No, I think it is more that people never anticipated that corporations could take over projects. This has become more of a problem in the last years. Who controls github, for instance?
> This just feels like a lot of words and energy burned on a problem that ought to be as simple as "Here's the package, here's its checksum, go to town."
This is the issue of decentralized hosting versus top-down control. Ruby didn't have that problem in the past. It became more of an issue in the last some years. See DHH having an old tweet where he pointed out that he wants more control; I think this was from 2018. I don't remember it fully but it is on the ruby reddit.
Ideologically-rooted dustups are popping off all across open source right now, it seems. Forks-included.
I've even seen unironic claims of certain pieces of technology containing "Hitler particles". That shook me a bit because that's an old in-joke and was always intended to be a joke...

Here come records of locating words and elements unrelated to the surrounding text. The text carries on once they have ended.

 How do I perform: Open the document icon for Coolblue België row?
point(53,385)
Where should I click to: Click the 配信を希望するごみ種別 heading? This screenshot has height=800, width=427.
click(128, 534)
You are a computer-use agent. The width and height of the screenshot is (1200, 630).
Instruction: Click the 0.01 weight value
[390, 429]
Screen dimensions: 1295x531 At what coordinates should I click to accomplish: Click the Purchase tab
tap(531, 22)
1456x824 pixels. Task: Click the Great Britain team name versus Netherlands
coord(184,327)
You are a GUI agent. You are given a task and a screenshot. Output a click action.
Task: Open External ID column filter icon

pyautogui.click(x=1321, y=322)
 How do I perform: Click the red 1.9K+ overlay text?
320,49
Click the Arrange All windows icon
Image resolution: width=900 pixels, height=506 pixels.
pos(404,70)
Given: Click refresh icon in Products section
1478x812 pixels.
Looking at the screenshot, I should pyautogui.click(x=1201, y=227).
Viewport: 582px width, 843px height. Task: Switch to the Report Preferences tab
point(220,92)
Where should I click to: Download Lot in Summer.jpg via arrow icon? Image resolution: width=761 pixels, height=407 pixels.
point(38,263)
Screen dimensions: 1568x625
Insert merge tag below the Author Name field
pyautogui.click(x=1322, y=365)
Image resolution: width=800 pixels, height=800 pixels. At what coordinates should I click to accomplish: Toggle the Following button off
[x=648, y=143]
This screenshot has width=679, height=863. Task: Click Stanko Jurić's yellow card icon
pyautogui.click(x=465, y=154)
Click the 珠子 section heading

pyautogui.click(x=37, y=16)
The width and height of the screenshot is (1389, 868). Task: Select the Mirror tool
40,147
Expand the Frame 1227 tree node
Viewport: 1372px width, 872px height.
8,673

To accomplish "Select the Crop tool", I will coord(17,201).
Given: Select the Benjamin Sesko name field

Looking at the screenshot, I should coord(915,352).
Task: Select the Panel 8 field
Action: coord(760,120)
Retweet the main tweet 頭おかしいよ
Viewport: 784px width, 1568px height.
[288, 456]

Who is the in-group for that in-joke?
Leftists. It's a Trotsky quote.
Thank you! I was hoping for this development! Now how about taking away rubygems.org from Shopify?
Is this without the consent of Ruby Central? Sounds like some kind of hostile takeover!
Edit: Seems like maybe a hostile take-back actually.
Ruby Central also announced it on their site.
There are numerous questions here, but also a few answers.
For instance, I pointed out days ago that Hiroshi Shibata did not act solo. Now this is confirmed - it was a matz directive. The main question to ask here is: could he not have made this open AND public from the get go? It would have lessened the confusion for some people.
Unfortunately this also has a few added problems now, because ... say that you are an indie dev or a solo dev. Would you want to "interact" with the ruby core team if they can just oust people at will if they feel they need more top-down control? Or, worse, if they only get money if companies pay them to do so? I am not necessarily saying there was a 1:1 connection with money in mind. For instance, the bin/gem was not designed by the ruby core team, in many ways was a mistake from the get go - see how Rust avoided this by having cargo. But one can not help but wonder how deep that money situation goes. u/jrochkind on reddit pointed that out, e. g. that there is very clearly a connection to ruby losing users and developers in the last ~5 years, and a dry-up of financial assets in general. I agree with him. Even if this was not the case here (though I somewhat suspect money had to do with many things here), the situation for ruby in general is really really bad. Perhaps matz felt that this was the only way forward, who knows. Either way it is not a good situation to be had.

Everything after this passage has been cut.